Appendix: Our Response to the Reviewers

Please note that the line numbers in the responses below correspond with the line numbers in the manuscript when the function “ track changes” is viewable.

Comments of the Editor

We sincerely thank the editor for the statement that the manuscript has merit. We hope that with the changes that we have made to it, the manuscript now fully meets PLOS ONE’s publication criteria.

Comment 1: Please ensure that your manuscript meets PLOS ONE's style requirements, including those for file naming. The PLOS ONE style templates can be found at

https://journals.plos.org/plosone/s/file?id=wjVg/PLOSOne_formatting_sample_main_body.pdf and https://journals.plos.org/plosone/s/file?id=ba62/PLOSOne_formatting_sample_title_authors_affiliations.pdf.

Response: Thank you for these PDF’s, hopefully we have met the requirements now.

Comment 2: Thank you for stating the following in the Competing Interests section:

“PD is member of the board of EFT Netherlands. LR provides EFFT. The other authors declare that they have no competing interests.”

Please confirm that this does not alter your adherence to all PLOS ONE policies on sharing data and materials, by including the following statement: ""This does not alter our adherence to PLOS ONE policies on sharing data and materials.” (as detailed online in our guide for authors http://journals.plos.org/plosone/s/competing-interests). If there are restrictions on sharing of data and/or materials, please state these. Please note that we cannot proceed with consideration of your article until this information has been declared.

▶ [Required work] Please translate this sentence from the appendix into Spanish: "We sincerely thank the editor for the statement that the manuscript has merit." The entries have no part in this work.

▶ [Raw data]

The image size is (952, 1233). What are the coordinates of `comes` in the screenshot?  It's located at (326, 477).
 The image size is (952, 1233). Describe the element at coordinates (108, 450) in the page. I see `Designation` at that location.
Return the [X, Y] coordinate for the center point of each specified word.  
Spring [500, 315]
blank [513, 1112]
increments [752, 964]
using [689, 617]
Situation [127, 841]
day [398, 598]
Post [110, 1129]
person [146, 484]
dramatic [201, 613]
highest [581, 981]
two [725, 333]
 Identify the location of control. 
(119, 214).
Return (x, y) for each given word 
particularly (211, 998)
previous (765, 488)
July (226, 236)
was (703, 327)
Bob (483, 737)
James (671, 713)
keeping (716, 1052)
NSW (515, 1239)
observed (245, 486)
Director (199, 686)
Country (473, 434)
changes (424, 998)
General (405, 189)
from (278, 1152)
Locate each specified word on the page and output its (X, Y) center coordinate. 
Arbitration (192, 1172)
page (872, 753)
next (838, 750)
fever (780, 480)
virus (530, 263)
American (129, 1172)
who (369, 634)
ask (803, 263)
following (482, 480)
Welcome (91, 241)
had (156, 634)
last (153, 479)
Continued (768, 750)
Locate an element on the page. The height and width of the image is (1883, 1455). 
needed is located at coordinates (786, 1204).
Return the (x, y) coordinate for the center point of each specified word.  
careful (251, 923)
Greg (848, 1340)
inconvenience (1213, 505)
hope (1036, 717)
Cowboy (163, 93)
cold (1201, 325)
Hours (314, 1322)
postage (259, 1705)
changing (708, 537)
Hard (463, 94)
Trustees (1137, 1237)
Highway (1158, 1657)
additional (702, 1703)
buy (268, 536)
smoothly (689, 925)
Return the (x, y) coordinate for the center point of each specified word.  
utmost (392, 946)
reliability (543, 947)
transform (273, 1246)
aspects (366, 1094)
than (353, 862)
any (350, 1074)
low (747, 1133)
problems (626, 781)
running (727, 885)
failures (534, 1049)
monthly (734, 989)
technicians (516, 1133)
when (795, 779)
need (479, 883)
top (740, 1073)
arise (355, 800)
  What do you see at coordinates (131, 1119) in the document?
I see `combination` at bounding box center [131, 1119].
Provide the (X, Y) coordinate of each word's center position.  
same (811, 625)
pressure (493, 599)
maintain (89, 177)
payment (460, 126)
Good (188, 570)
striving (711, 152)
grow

▶ [Solution to the exercise] Agradecemos sinceramente al editor la afirmación de que el manuscrito tiene mérito.